Różany ogród w lesie - Rozanka cz.2

Zablokowany
x-ag-a
---
Posty: 13308
Od: 23 kwie 2011, o 19:59
Opryskiwacze MAROLEX: 0 szt.

Re: Różany ogród w lesie - Rozanka cz.2

Post »

Ewuniu, witam sie i ide zwiedzac rozany ogrod w lesie... jakie masz przeslodkie kocille! :)
Awatar użytkownika
Wanda7
-Moderator Forum-.
-Moderator Forum-.
Posty: 16304
Od: 2 wrz 2010, o 13:17
Opryskiwacze MAROLEX: więcej niż 1 szt.
Lokalizacja: Warszawa/Kobyłka

Re: Różany ogród w lesie - Rozanka cz.2

Post »

O! Ukorzeniasz już patyczki??? Byłam przekonana, że dopiero bierze się je po kwitnieniu, gdzię pod koniec lipca. W takim razie ja też teraz spróbuję ;:108
Awatar użytkownika
gajowa
Przyjaciel Forum - gold
Przyjaciel Forum - gold
Posty: 3220
Od: 11 maja 2011, o 07:34
Opryskiwacze MAROLEX: więcej niż 1 szt.
Lokalizacja: świętokrzyskie/Ponidzie

Re: Różany ogród w lesie - Rozanka cz.2

Post »

No co ja Ci tu powiem? :D Cudownie i tyle ;:108
Proszę o specjalne pogłaskanie kociaków od ciotki :)
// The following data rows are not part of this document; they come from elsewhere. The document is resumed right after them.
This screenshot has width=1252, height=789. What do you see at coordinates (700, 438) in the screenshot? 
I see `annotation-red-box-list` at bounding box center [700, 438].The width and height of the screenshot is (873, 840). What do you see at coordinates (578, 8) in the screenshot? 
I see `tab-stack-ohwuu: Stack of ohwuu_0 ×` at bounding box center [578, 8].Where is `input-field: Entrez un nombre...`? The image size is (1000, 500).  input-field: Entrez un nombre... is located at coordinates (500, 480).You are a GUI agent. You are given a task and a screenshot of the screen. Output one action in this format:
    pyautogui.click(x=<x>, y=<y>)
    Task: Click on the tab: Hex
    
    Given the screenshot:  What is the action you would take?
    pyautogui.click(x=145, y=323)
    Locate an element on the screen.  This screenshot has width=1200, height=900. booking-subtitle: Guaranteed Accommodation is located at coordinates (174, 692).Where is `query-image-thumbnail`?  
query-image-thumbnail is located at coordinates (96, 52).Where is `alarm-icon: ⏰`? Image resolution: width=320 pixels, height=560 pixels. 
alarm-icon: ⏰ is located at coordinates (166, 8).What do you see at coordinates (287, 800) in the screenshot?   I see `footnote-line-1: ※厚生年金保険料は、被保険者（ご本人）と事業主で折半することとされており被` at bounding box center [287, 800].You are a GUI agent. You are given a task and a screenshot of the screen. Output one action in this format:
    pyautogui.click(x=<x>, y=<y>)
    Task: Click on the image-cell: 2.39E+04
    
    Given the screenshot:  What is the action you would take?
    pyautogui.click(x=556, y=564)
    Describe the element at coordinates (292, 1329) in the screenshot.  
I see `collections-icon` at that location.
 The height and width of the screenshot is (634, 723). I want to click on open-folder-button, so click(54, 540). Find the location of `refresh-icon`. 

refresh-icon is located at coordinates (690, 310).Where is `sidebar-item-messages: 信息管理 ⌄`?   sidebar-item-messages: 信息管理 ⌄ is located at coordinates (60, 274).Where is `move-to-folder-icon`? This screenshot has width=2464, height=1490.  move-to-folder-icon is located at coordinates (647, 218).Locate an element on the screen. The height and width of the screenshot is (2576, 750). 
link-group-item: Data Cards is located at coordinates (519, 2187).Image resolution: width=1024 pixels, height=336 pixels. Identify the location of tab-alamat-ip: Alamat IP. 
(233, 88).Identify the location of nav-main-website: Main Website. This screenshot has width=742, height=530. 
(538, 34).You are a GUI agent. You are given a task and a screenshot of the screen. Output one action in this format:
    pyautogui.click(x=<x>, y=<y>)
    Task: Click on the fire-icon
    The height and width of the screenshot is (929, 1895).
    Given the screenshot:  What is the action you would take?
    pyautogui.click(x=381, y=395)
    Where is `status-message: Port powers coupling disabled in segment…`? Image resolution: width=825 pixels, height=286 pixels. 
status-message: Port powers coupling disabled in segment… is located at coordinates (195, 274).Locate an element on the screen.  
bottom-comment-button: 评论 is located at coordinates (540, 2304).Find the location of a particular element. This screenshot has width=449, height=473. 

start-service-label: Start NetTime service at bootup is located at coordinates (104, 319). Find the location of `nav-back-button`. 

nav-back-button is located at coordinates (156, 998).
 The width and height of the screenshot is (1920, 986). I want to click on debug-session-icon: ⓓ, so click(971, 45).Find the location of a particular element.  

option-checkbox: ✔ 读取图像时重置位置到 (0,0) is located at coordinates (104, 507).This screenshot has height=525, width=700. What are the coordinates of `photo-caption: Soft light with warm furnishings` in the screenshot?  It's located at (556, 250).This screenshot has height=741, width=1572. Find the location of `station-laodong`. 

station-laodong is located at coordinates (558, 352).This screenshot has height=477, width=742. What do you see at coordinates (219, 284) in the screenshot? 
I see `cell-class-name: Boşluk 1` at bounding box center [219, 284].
Pocieszam się tylko, że u mnie większość róz to mlodziaki, więc muszę cierpliwie czekać na taki piękny busz :)
pozdrawiam - Ewa
Moje wątki
Awatar użytkownika
Rozanka
Przyjaciel Forum - gold
Przyjaciel Forum - gold
Posty: 1832
Od: 9 lut 2009, o 13:19
Opryskiwacze MAROLEX: więcej niż 1 szt.
Lokalizacja: Toruń/Puszcza Bydgoska

Re: Różany ogród w lesie - Rozanka cz.2

Post »

Ewuś, mam dużo zdjęć kociaków w locie, bo przecież nie poruszają się dostojnie. :D Łobuzują okrutnie i nie wiem czy mam je trzymać w domu czy w ogrodzie. ;:223
Napisałam o tej różyczce u Ciebie, ciekawa jestem czy to ta sama?
Sadzonki przykrywam wieczkiem od tych pudełek, ale chyba jednak je przesadzę do pojedynczych doniczek bo jak , daj Boże, się ukorzenią to ciężko będzie je wydostać bez uszkodzeń. :D

Anuś, tą lilię mi oskubały na 20 cm z listków. ;:223 A wszystkie małae dookoła podeptane i zmielone łapami. Wybraly sobie to miejsce do gonitwy. Mam wesoło, oj mam. Muszę sie trochę wyluzować na ogródek, bo szkoda nerwów. :D
Mój M już prawie łapie o co kaman. Czasem nawet mnie zaskakuje znajomością tematu i coraz bardziej wkręca się w ogród. Nie wiem czy to dobrze, bo za chwilkę będzie się mądrował i zmieniał mi koncepcje. :;230
Sadzonki zrobione, ale jeszcze kilka zrobię z grubszych pędów. Ja też za nie trzymam, fajnie by było mieć takie swoje.
Jasna lilia to Mona Lisa. :D Pięknie pachnie.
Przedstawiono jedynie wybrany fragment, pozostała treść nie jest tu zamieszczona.